Activity: Your answer should be only the lines below from the one with "Image resolution: width=1456" to the one with "Android Users series", repeated exactly, ends included.

Dataset content:
========================================================================

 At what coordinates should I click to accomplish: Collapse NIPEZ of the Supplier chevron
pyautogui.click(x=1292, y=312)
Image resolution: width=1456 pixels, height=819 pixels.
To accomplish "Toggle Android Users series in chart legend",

========================================================================

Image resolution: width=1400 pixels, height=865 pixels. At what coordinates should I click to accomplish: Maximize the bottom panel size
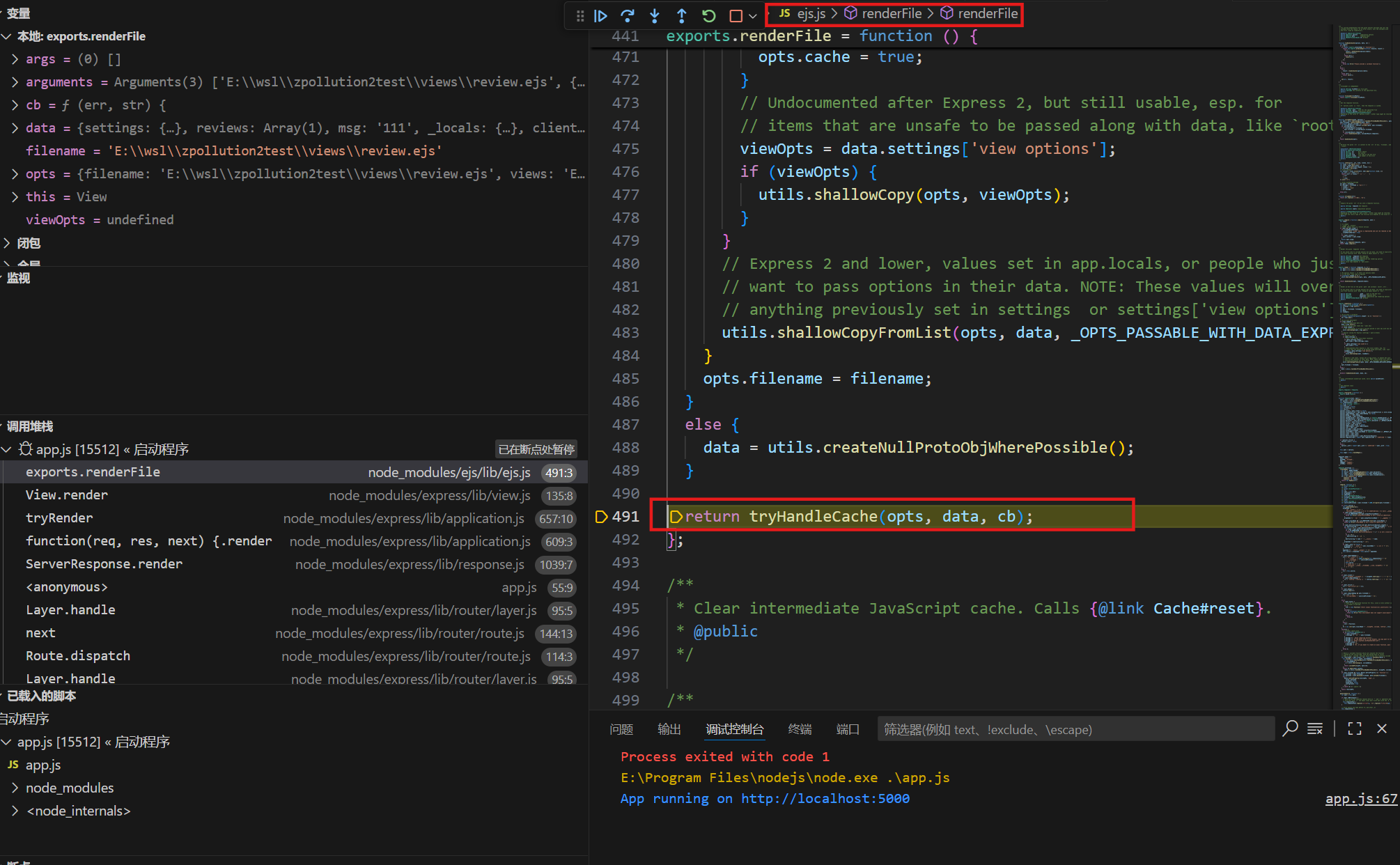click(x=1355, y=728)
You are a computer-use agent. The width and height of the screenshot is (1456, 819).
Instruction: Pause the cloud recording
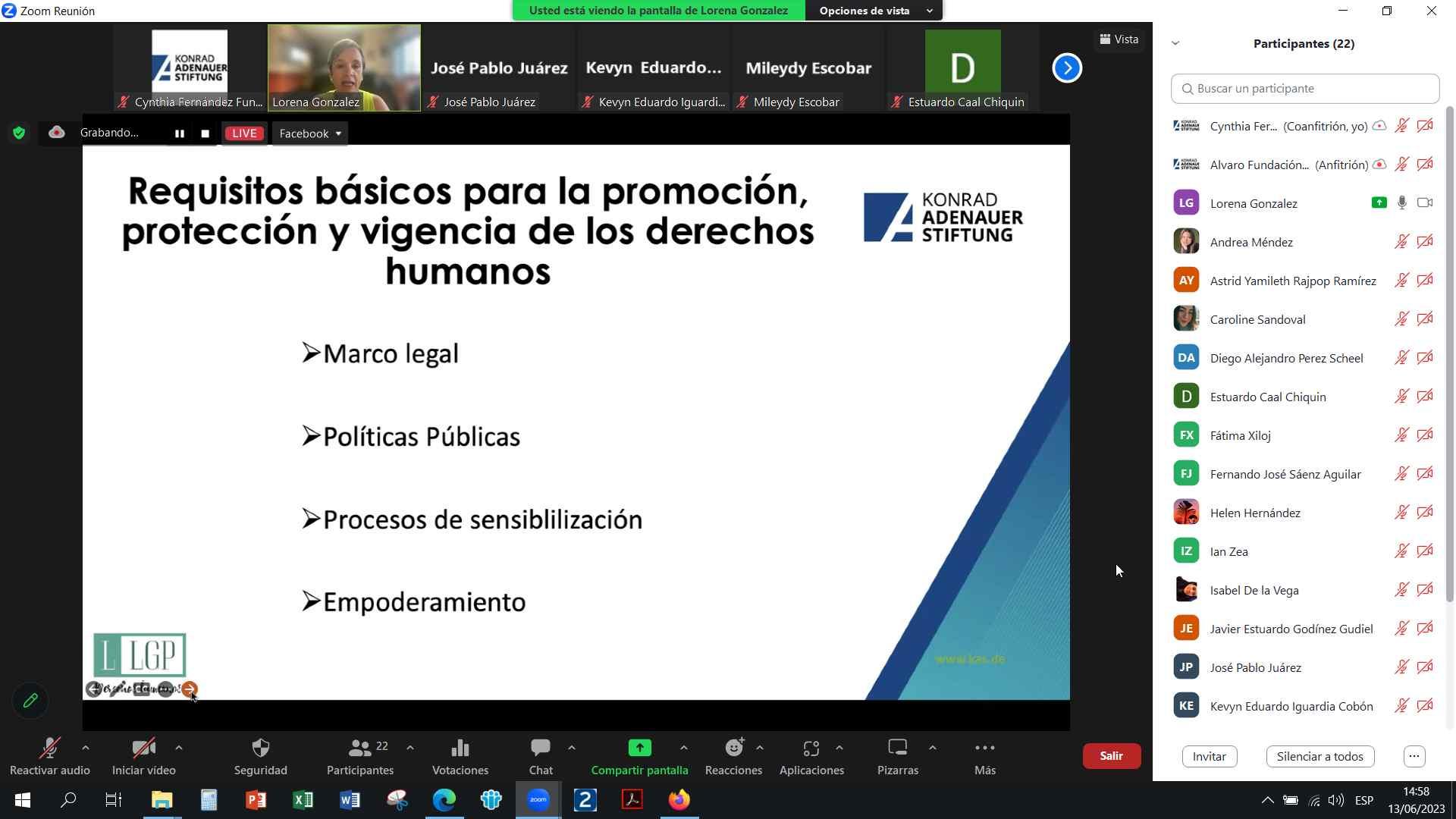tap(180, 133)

========================================================================

Solution for this problem:
Image resolution: width=1456 pixels, height=819 pixels.
To accomplish "Toggle Android Users series in chart legend",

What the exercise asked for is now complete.